Pour de nombreux psychiatres, les soins sans consentement sont un pis-aller qui demeure cependant l’unique moyen pour protéger la personne d’elle-même. Mais aussi, de façon plus inavouée, de protéger la société. «L’idée que les personnes atteintes de troubles psychiques sont dangereuses est très ancrée dans la société, malgré de nombreuses études montrant le contraire», souligne Livia Velpry, sociologue à l’université Paris 8, spécialisée dans l’étude de pratiques de soin en santé mentale.
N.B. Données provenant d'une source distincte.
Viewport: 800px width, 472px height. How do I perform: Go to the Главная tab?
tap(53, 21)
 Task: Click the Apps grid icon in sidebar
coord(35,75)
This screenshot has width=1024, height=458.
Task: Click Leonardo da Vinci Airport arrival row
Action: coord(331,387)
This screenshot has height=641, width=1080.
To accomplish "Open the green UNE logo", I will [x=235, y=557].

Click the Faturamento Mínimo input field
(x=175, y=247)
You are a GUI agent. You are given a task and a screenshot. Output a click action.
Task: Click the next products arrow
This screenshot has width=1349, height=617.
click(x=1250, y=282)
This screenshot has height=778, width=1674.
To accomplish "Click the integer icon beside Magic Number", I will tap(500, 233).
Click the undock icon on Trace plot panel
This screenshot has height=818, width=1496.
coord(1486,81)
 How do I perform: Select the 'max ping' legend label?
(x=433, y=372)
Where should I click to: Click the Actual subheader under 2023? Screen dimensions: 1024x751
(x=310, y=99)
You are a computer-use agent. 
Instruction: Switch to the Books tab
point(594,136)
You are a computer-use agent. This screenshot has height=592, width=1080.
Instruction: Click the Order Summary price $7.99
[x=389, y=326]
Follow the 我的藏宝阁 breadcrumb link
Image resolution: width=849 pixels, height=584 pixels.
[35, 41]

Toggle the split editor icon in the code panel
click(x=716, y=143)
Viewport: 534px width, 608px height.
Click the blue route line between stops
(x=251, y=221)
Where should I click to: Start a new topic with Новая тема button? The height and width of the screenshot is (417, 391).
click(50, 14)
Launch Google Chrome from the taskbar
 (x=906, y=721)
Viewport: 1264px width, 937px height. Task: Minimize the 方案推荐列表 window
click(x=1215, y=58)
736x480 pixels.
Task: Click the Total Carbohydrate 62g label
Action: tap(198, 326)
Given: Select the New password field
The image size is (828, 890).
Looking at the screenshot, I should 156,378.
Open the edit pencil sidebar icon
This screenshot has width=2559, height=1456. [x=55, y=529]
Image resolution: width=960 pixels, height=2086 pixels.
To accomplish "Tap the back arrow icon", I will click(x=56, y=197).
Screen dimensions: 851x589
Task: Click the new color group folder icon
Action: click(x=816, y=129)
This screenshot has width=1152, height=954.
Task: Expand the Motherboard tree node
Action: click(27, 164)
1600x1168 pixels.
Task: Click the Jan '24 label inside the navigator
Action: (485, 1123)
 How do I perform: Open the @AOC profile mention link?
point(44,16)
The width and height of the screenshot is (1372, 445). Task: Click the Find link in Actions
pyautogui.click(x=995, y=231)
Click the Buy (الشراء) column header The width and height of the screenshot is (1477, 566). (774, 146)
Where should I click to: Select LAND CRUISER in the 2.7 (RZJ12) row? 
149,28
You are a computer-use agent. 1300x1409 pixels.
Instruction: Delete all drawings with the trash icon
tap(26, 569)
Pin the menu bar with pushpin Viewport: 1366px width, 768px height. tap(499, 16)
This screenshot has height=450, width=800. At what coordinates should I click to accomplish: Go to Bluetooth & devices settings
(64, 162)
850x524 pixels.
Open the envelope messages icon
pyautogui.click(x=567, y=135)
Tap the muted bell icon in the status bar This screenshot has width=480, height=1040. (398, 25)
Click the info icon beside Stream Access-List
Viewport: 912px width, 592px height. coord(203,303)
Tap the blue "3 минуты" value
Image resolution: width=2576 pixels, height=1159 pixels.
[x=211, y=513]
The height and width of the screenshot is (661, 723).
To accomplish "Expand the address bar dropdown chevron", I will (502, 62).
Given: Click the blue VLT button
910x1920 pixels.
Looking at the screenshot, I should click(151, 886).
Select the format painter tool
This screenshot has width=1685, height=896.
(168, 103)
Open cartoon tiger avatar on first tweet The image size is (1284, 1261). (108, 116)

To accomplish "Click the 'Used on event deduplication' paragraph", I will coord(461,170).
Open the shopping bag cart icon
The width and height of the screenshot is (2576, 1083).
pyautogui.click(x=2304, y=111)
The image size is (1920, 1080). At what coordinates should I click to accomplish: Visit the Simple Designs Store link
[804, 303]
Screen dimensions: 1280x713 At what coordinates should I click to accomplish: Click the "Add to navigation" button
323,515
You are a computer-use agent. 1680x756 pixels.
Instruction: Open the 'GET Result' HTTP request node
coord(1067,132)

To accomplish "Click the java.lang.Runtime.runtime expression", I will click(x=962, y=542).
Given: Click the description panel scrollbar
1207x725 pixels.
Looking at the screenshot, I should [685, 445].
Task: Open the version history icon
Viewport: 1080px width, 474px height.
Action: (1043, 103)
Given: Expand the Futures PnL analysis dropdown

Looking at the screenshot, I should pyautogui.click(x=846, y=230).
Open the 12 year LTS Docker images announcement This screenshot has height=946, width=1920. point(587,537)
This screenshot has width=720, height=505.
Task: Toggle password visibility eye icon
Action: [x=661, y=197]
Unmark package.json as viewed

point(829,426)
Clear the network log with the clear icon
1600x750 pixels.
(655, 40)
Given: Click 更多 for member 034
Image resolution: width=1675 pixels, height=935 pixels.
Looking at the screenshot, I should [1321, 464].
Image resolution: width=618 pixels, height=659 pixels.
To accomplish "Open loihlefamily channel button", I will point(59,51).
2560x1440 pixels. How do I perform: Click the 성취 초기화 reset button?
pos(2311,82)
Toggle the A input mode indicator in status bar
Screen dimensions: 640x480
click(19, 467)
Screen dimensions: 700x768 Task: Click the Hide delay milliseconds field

L’enfermement est donc avant tout un moyen de prévenir le risque. «Mais cela n’a rien à voir avec du soin, estime Déborah Sebbane, présidente de l’Association des jeunes psychiatres et des jeunes addictologues (AJPJA). Nous pensons au contraire que plus les patients verront leurs droits respectés, plus la psychiatrie respectera ce qu’ils considèrent comme utile pour eux-mêmes, et mieux ils se porteront», insiste-t-elle.

L’association plaide pour une diminution drastique du recours aux soins sans consentement. «Nous devons repenser nos façons de faire. Ce n’est pas uniquement une question de moyens, mais aussi d’organisation et de formation», insiste Déborah Sebbane. Avec des solutions ambulatoires pour prévenir et gérer les crises, mais aussi un accompagnement après l’hospitalisation pour éviter les rechutes. Les solutions existent (lire ci-dessous), mais les bonnes pratiques ont du mal à se généraliser. C’est pourtant une nécessité. «Car, tant que nous aurons ces pratiques stigmatisantes, notre spécialité restera stigmatisée», insiste Marine Lardinois, vice-présidente de l’AJPJA.